Today, DISH reported Q2 earnings, and on the conference call, Charlie Ergen, CEO of DISH, pointed investors towards a split of spectrum as becoming a more likely outcome for the company:

  • Charlie Ergen- “And it looks like it may be more attractive at some point to split our video business away from our spectrum business.”
  • Charlie Ergen- “…ultimately we’re going to run this company for shareholders and make the best economic judgment we can make regardless of where our passion would be”

DISH stocked reacted favorably, currently up 4.5% on this news, but I believe DISH stock is still materially undervaluing DISH’s spectrum portfolio, and a number of catalysts are now lining up to close the valuation gap between the DISH publicly traded spectrum value and its true value.

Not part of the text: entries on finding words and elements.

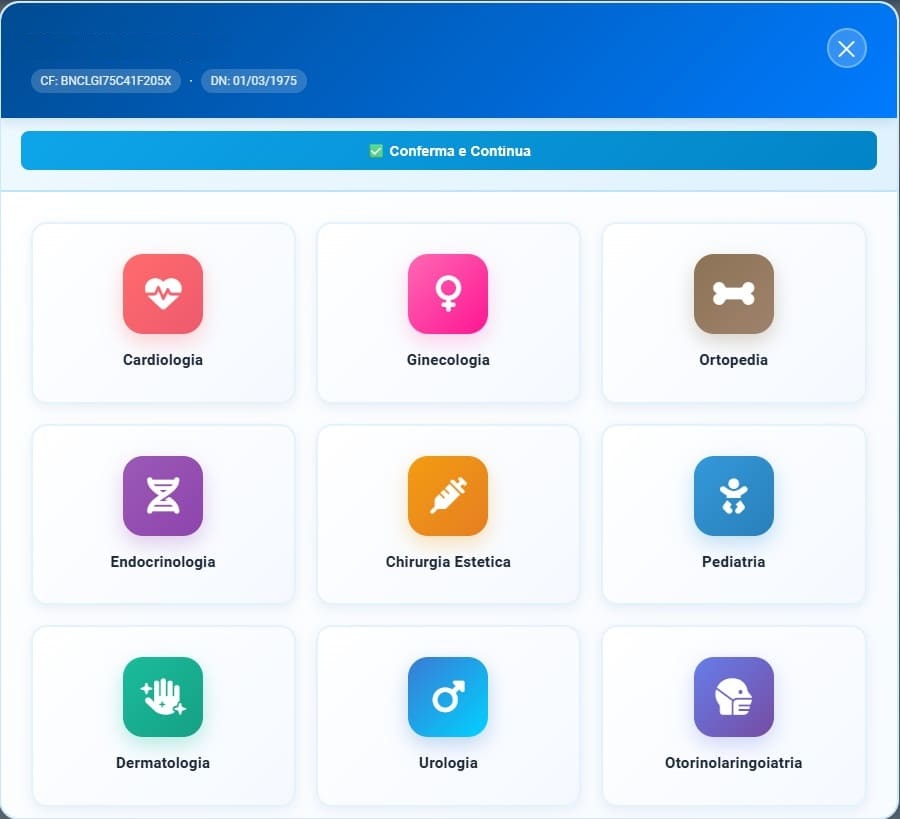The width and height of the screenshot is (900, 819).
Task: Click the Chirurgia Estetica label text
Action: click(448, 562)
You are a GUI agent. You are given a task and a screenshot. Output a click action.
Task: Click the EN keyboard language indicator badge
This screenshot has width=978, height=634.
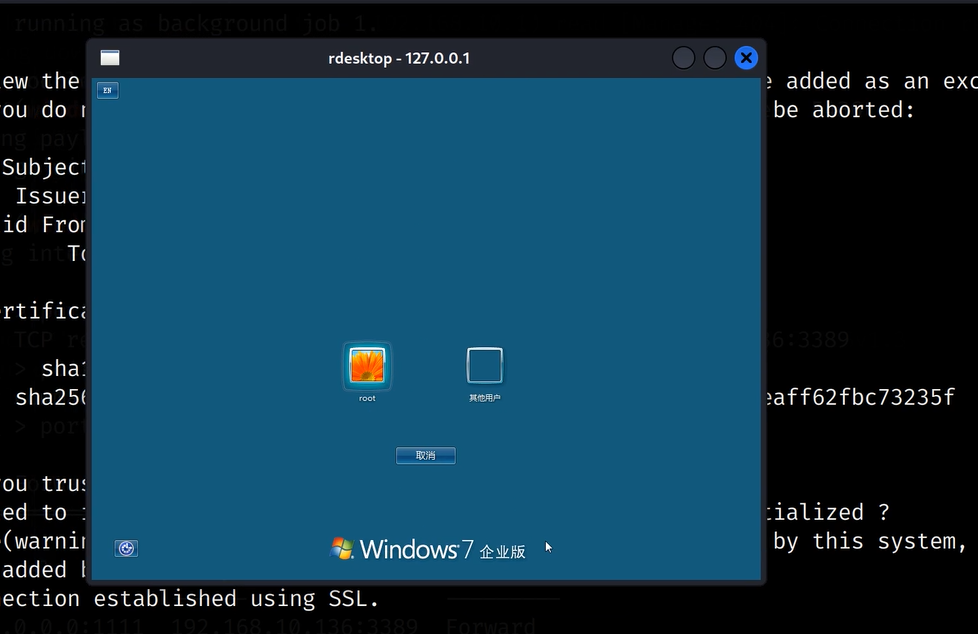pos(107,90)
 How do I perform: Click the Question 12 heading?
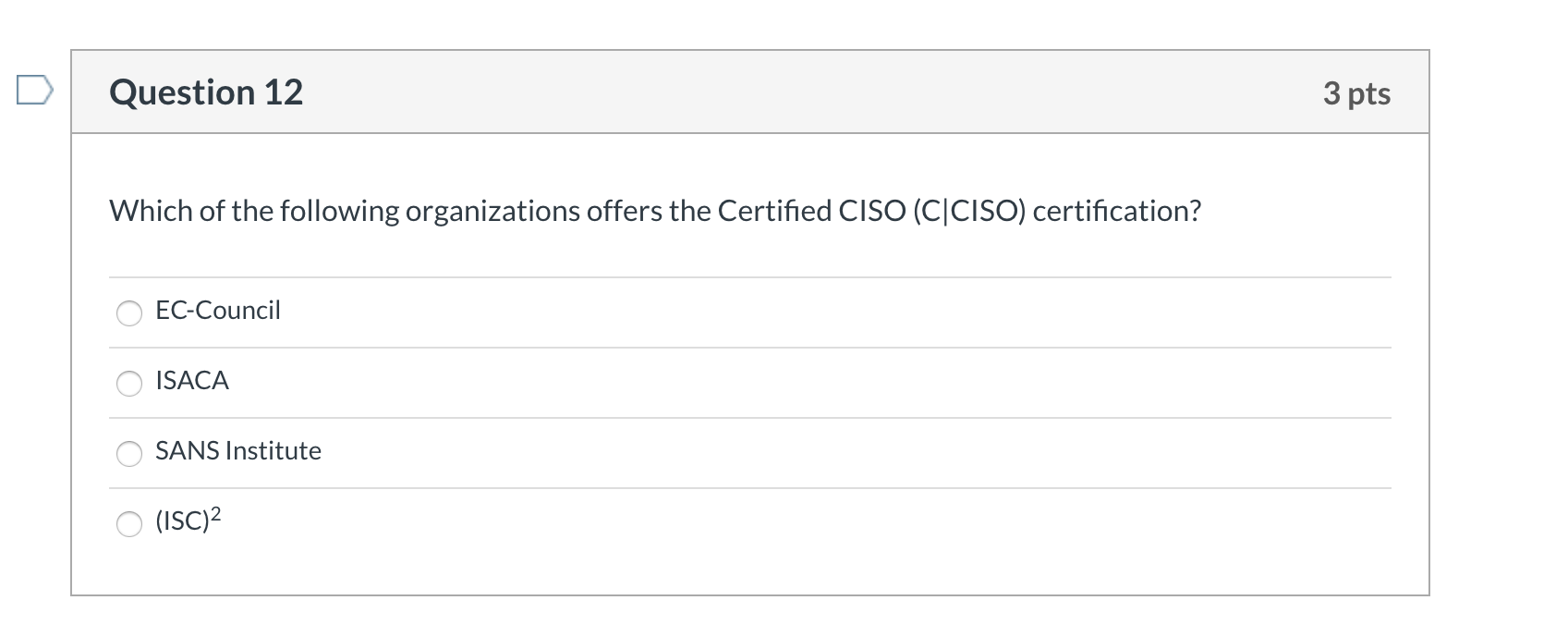[206, 92]
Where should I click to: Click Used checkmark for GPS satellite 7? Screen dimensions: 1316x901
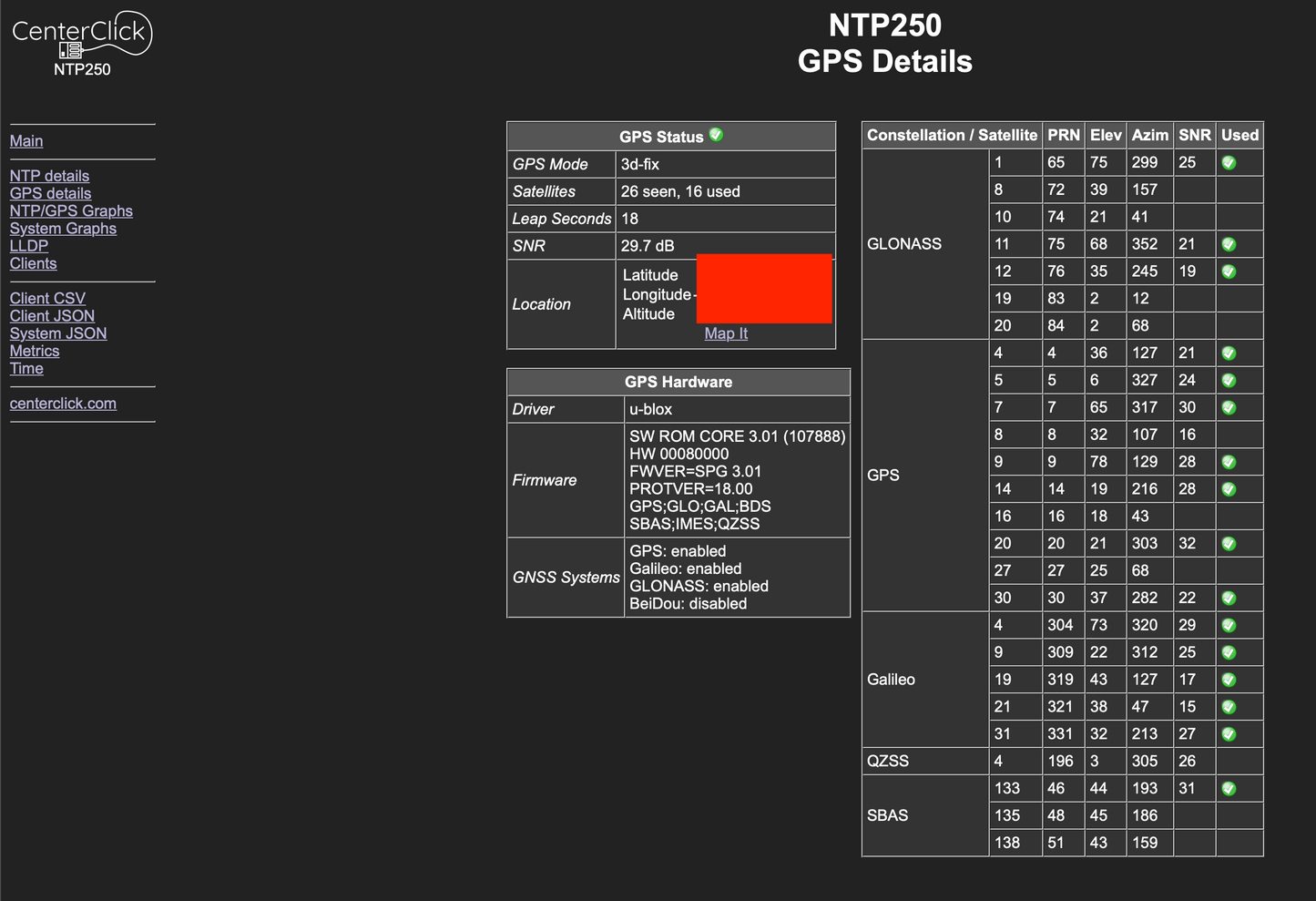pos(1229,407)
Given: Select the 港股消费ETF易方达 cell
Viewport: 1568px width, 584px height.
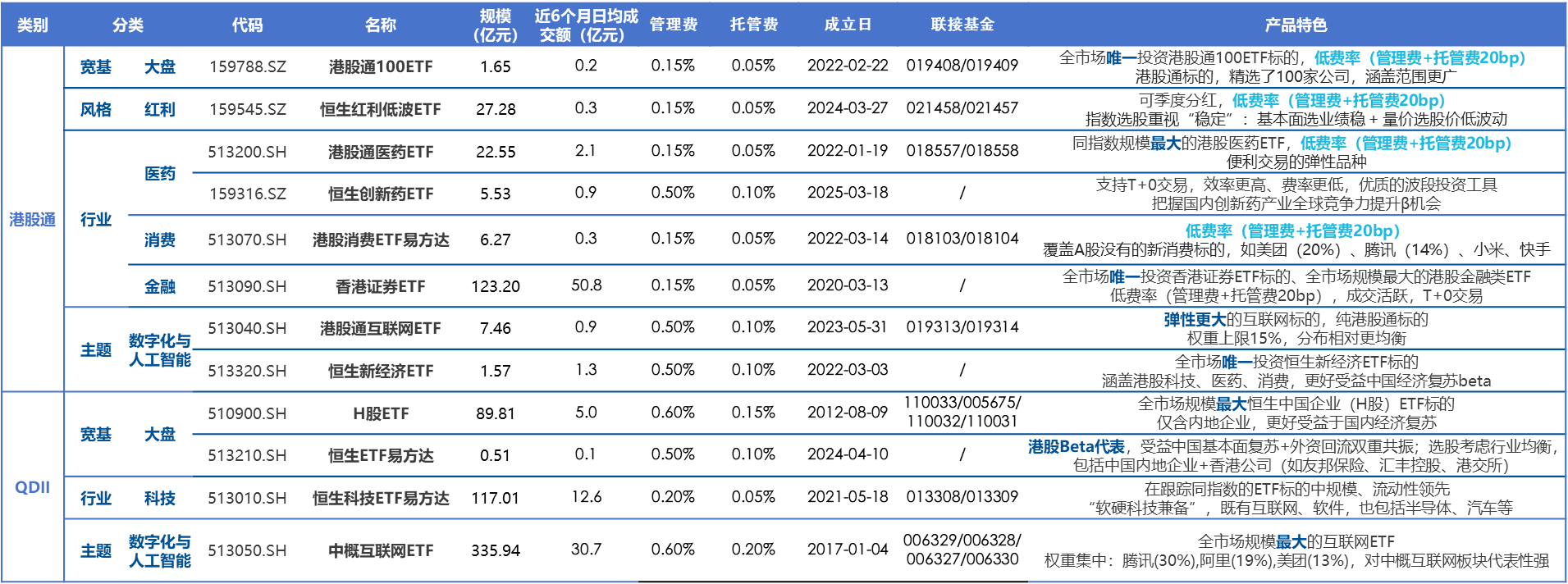Looking at the screenshot, I should (x=381, y=240).
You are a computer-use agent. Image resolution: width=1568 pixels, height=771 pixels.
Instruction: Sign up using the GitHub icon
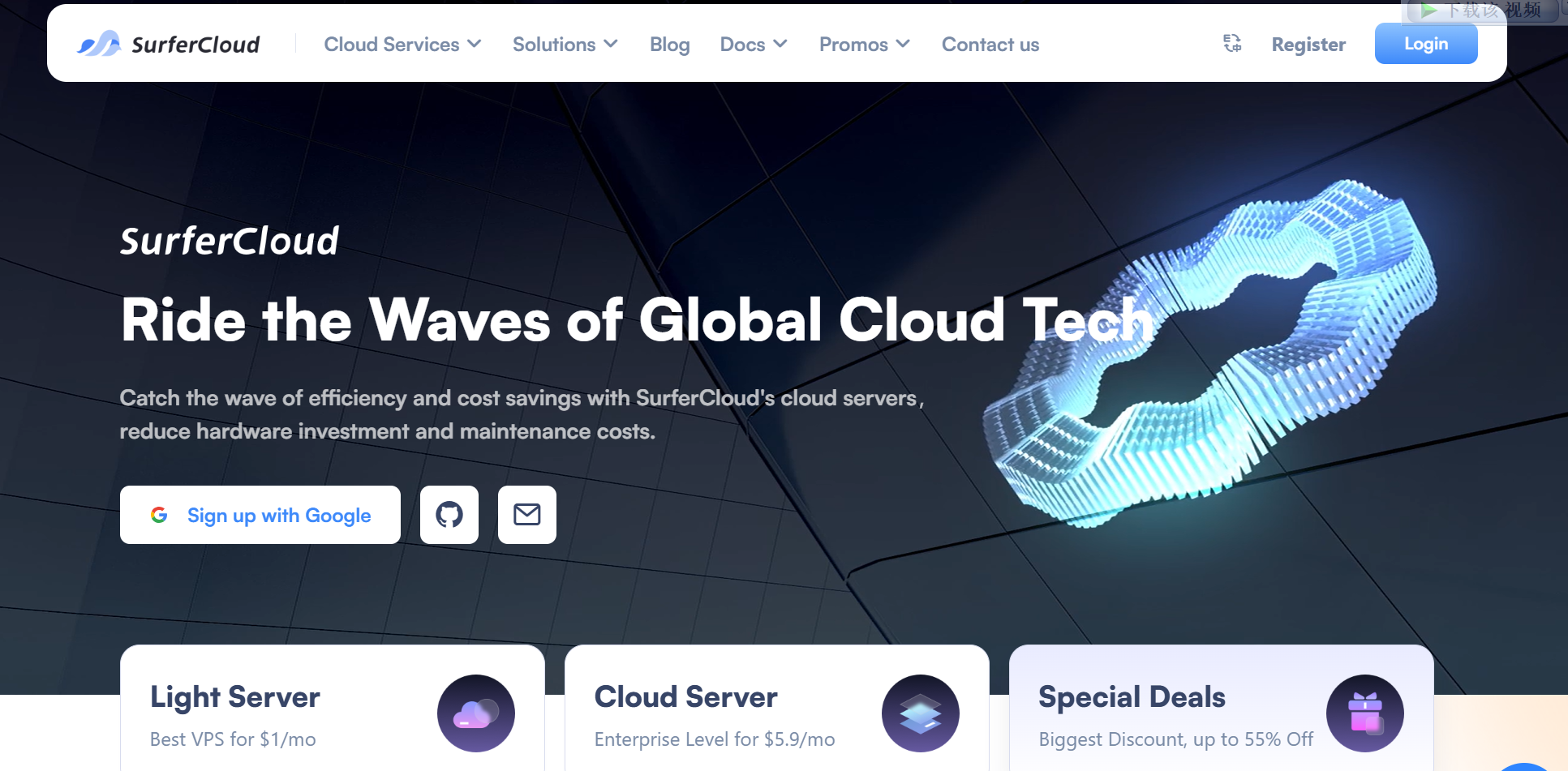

  • The denial of DISH DE bidding discounts of $3Bn– the FCC has not approved the final order to deny DISH’s bidding discounts. Once these discounts are actually dis-allowed, investors will have greater clarity on DISH’s path forward.  From the tone of the call, it appears that DISH may be less likely to sue since DISH would prefer to have the flexibility to lease or sell the AWS-3 spectrum (leasing or selling the AWS-3 spectrum would be dis-allowed if the discounts were approved).
  • Election of downlink of AWS-4 spectrum– by June 20, 2016, DISH must elect whether or not it wants to convert its AWS-4 spectrum position to be all downlink. Since downlink spectrum is materially more valuable than uplink spectrum (more data is downloaded vs. uploaded), this would allow DISH to create value by pairing AWS-3 uplink spectrum with AWS-4 downlink spectrum.
  • Spectrum Spin-off– once we have clarity on the bidding discounts, DISH will likely want to move quickly to pursue a spectrum strategy in order to align themselves with the buildout schedule of the wireless carriers and also since there is a big carrying cost of the spectrum due to the debt accumulated to purchase the spectrum. The spin-off the spectrum is the primary catalyst that has the ability to re-rate DISH stock to north of $100.

Below, I re-post my valuation for where DISH stock may trade if the market re-prices DISH spectrum to $2.00 MHz/POP, which justifies a stock price of at least $100.


DISH remains a great risk/reward set-up given its undervalued spectrum portfolio, and today’s earnings call suggests Ergen will pursue a path towards realizing this value.